Sunday, June 8, 2014

Massad’s job: Live up to Gensler’s legacy at CFTC

SAN FRANCISCO (MarketWatch) — Timothy Massad, the senior Treasury Department official expected to be nominated to head the Commodity Futures Trading Commission, has a rare challenge as a regulator: he has a legacy to live up to.

The White House is expected to pick Massad to replace Gary Gensler, the outgoing CFTC chief. The transition is expected to come roughly at year-end pending confirmation, according to The Wall Street Journal.

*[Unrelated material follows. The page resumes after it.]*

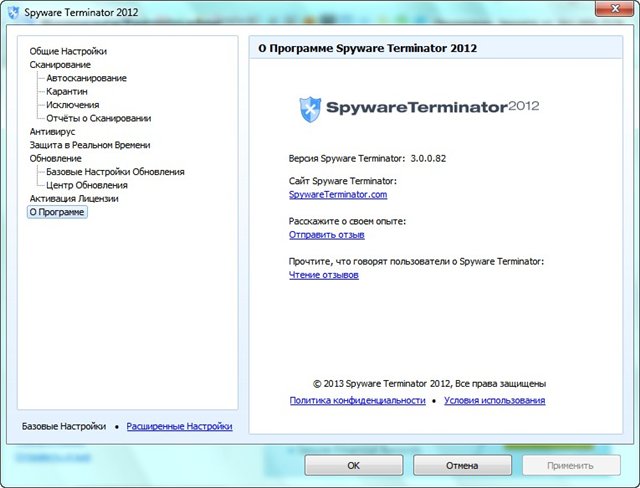The height and width of the screenshot is (488, 640).
Task: Switch to Расширенные Настройки mode
Action: click(180, 426)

Bloomberg Enlarge Image Timothy Massad

For investors, the choice of Massad is significant. Few regulators are charged with such an enormous and challenging task as regulating a $125 trillion to $180 trillion market, not to mention one as tangled and complicated. Just consider interest-rate and credit default swaps and the derivative of derivatives: the synthetic derivative.

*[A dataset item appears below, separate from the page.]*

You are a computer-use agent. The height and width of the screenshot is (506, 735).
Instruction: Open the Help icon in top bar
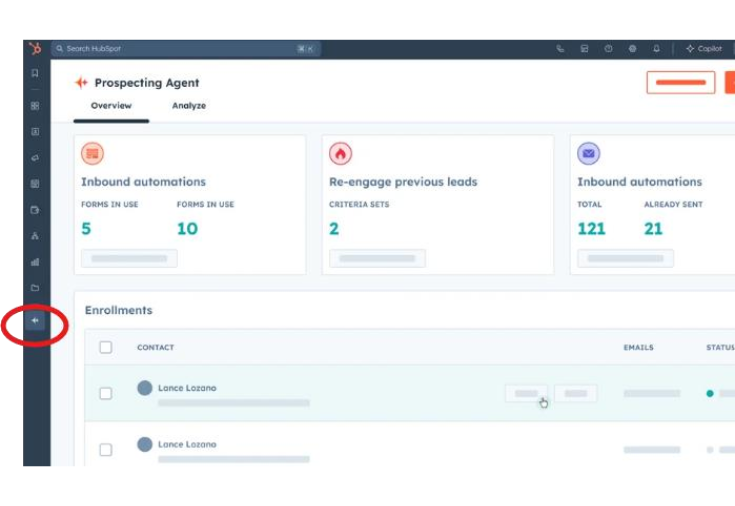(608, 49)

Under Gensler, the CFTC has been surprisingly active in trying to rein in the marketplace. Gensler is a former Goldman Sachs Group Inc. (GS)  banker whose appetite for aggressive regulation was in doubt. He's surprised, time and again.

Massad also will have something to prove. The Treasury Department, especially under Timothy Geithner was often criticized for being too generous with Wall Street interests. Massad's role at the department was to oversee the Troubled Asset Relief Program, the bank bailout program.

To make his task more difficult, the CFTC is struggling with turnover. Two commissioners, not including Gensler, have either left or plan to leave. Should Massad seek to keep the CFTC proactive, he will have to build support among an untested panel of commissioners.

Like the popular Sheila Bair formerly at the Federal Deposit Insurance Corp. and Elizabeth Warren, formerly a congressional bailout watchdog and now a U.S. senator from Massachusetts, Massad can gild his reputation as an investor advocate and keeper of the financial system.

Or he can "work" with the industry. Problem is, usually those kind of regulators get worked over instead.